This is Part 9 of the IKVS series, “Implementing a Key-Value Store”. You can also check the Table of Contents for other parts. In this series of articles, I describe the research and process through which I am implementing a key-value database, which I have named “KingDB”. The source code is available at http://kingdb.org. Please note that you do not need to read the previous parts to be able to follow. The previous parts were mostly exploratory, and starting with Part 8 is perfectly fine.
In this article, I explain how the storage engine of KingDB works, including details about the data format. I also cover how memory management is done through the use of a compaction process.
1. Single-file vs. multiple-file storage engines
When I started to work on KingDB, one of the important design decision that I had to make was to choose between a single-file database or a multiple-file database. The first difference between the two solutions is the number of inodes and system calls needed. With a single-file database, only a single inode and a single call to open() are needed. With a multiple-file database, obviously more inodes are needed, every read might require that an open() system call be done, and the kernel will need to maintain more file descriptors. Because system calls are expensive, my first design iteration was in the direction of the single-file design.
I took a pile of white paper sheets, and I started to draw random sequences of write and delete operations, sketching what the database would be, and what a compaction process would look like for that single file. This is when I became aware of a few interesting cases. For example, imagine that a very large entry is written right in the middle of that single-file database, and that later on, a delete operation was emitted for that same entry: the disk space used by that entry will have to be reclaimed somehow.

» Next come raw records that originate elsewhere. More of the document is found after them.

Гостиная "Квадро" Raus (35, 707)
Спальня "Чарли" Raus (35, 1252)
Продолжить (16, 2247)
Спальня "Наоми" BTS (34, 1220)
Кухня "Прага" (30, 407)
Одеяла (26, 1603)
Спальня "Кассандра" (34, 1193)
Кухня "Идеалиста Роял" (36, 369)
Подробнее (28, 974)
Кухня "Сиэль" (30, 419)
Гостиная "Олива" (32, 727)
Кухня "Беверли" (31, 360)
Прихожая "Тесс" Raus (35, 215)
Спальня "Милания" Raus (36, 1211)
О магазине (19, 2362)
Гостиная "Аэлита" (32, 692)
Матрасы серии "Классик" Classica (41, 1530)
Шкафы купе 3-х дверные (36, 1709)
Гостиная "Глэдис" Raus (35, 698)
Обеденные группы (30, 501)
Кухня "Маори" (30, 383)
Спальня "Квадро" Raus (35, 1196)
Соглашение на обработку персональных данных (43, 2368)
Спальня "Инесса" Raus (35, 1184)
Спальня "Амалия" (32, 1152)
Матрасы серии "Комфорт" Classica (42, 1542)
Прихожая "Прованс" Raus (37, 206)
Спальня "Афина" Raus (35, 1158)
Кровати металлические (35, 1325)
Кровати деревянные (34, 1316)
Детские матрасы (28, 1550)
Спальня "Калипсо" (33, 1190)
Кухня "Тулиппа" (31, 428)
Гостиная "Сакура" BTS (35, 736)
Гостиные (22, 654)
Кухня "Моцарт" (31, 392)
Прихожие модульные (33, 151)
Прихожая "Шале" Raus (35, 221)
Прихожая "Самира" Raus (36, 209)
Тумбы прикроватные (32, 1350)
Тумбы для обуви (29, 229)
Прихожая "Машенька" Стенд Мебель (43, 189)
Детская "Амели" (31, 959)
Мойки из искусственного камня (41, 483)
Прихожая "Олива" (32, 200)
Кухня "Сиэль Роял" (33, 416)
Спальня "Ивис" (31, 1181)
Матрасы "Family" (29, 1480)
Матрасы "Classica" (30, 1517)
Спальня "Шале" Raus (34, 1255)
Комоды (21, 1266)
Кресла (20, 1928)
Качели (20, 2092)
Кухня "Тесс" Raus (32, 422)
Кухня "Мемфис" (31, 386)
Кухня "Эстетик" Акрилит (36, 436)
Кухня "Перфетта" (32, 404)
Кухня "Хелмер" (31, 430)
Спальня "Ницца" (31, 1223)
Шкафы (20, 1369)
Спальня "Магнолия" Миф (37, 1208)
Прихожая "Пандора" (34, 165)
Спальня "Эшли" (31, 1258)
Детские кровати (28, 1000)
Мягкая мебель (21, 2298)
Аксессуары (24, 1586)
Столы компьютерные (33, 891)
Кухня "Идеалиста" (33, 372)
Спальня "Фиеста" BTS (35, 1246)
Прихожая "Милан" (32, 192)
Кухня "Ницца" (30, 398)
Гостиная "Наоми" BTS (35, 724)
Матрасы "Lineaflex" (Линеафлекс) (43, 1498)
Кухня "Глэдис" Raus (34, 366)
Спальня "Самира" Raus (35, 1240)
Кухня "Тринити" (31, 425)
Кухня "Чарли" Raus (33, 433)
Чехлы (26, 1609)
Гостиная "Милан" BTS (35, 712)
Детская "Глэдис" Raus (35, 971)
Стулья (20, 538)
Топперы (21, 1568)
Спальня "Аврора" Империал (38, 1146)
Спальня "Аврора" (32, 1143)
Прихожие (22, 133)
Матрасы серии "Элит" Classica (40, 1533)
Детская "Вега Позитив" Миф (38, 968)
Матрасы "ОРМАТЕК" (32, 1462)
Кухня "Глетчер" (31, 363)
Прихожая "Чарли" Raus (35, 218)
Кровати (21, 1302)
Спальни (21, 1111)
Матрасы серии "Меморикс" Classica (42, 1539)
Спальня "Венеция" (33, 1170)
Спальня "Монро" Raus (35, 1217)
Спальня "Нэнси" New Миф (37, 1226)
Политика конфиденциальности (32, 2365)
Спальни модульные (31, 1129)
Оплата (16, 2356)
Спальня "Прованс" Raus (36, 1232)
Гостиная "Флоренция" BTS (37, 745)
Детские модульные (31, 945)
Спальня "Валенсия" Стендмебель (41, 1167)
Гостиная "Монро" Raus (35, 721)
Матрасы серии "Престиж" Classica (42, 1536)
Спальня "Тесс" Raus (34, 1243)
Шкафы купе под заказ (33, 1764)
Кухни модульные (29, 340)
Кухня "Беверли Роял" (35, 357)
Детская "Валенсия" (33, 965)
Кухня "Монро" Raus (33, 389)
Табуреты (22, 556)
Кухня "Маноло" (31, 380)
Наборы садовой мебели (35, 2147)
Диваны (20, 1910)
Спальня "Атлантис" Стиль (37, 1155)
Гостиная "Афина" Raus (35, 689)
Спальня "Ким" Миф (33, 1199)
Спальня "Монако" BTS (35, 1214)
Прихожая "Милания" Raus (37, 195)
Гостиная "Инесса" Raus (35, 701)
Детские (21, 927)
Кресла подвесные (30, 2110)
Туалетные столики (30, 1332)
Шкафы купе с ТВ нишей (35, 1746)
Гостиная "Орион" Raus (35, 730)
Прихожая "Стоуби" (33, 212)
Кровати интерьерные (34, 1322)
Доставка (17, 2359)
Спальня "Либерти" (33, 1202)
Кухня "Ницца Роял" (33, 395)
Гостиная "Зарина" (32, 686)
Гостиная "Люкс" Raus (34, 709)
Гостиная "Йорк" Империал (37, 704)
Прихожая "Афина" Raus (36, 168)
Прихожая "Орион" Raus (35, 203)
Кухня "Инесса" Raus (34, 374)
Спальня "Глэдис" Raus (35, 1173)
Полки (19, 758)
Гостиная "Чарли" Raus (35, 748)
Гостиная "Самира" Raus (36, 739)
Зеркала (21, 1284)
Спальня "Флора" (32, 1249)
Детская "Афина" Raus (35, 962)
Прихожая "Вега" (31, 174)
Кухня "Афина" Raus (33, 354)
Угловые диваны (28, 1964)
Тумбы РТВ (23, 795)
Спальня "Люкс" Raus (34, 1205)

One option for that is to shift up the rest of the file: that operation is going to be very costly if the database file is very big, thus it is not feasible. Another option is to mark the space previously used by the deleted entry as “free” space, so that incoming writes could use it. With this option, the storage engine would need to create blocks of memory, allocate those blocks for entries, and keep track of which of these blocks are used and which are free. So essentially, the storage engine would have to implement a memory allocator or a file system. Ouch! Having to implement a memory management system was going to add a lot of complexity to the code, and this is exactly what I wanted to avoid in my design. At this point, I came to another realization: why implement a file system when the operating system is giving you one? And so I started thinking about how I could solve this storage problem using a multiple-file approach.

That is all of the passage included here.